Ian Mikardo, MP, an outspoken left-wing Laborite, describing the attempt to involve Jewish electors in the anti-immigrant campaign as “the lowest of the low,” declared that “a Jew, appealing to Jews in Sir Keith’s terms, degrades the ethical traditions of the Jewish community.”

The great majority of the Jewish electors in IIford North were themselves the sons and daughters and grandchildren of immigrants who fled from Tsarist Russia and settled in the East End, he said. “The racists of those days attacked that Jewish community in the same terms, almost word for word, as today’s racists use about the Asian communities,” Mikardo said.

The Board of Deputies of British Jews issued the protest against Sir Keith’s bid for a distinctly Jewish vote. Greville Janner, MP, the Board’s vice-president, stressed that Jewish citizens in Britain belonged to all the main parties, and voted according to their consciences.

Other critics of Sir Keith, accusing him of inconsistency, recalled his own wariness of the Jewish vote at the election shortly after the Yom Kippur War. Sir Keith was then a member of the Conservative Cabinet which stopped vital ammunition from being shipped out to Israel. His public silence on the matter is believed to have cost him Jewish votes in his own constituency in Leeds, despite his attempt to concentrate on purely domestic matters and to attack the Labor Party’s Middle East record.

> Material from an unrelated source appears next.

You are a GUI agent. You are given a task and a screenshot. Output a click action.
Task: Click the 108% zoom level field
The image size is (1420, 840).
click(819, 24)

Despite the storm which Sir Keith has provoked, it is doubtful he has alienated the entire Jewish community. Observers here believe that the Conservative Party was deliberately using the IIford North by-election to test its attempt to win votes over immigration and that Sir Keith’s speech was thought out well in advance.

A SURVEY OF IIFORD’S JEWS

To find out the feelings of IIford’s Jews, the Conservative Party carried out a discreet inquiry there, conducted by Alfred Sherman, a rightwing Jewish journalist who works for a Conservative policy research institute.

Sherman is said to have discovered that IIford’s Jews were indeed, in Sir Keith’s words, like the rest of the British public “only more so” in their attitude towards notional political issues, including colored immigration.

Sherman’s findings are partly confirmed by evidence that IIford’s Jews had awakened very late to the anti-Semitic implications of the anti-immigrant National Front Movement. Although the Board of Deputies has waged a lengthy campaign to expose the Nazi inclinations of the Front’s leaders, Jewish Conservatives in IIford had turned a deaf ear to the Board’s campaign.

What woke up the IIford community at the last minute was the sudden prospect of street battles in their own neighborhood between the National Front and its militant left-wing opponents who were planning to assemble in IIford for another bloody confrontation. Local communal leaders sought the Board of Deputies’ help in opposing the National Front’s plan to hold a parade through their district, and Jewish taxi drivers threatened to counter the march with a cavalcade of cabs.

The last-minute decision of London’s police chief to ban a march Saturday, together with other marches throughout the capital for the next two months, was partly caused by fear that IIford Jewry, whatever its feelings about colored immigration, could not stomach the sight of racists marching past its front doors and would go into action.

Ironically, the Front’s march was banned under a law passed to prevent repetitions of the anti-Semitic marches Oswald Mosley organized through London’s East End in the 1930s. The attempt to make British Jews forget their own fight against racism may not be so easy after all.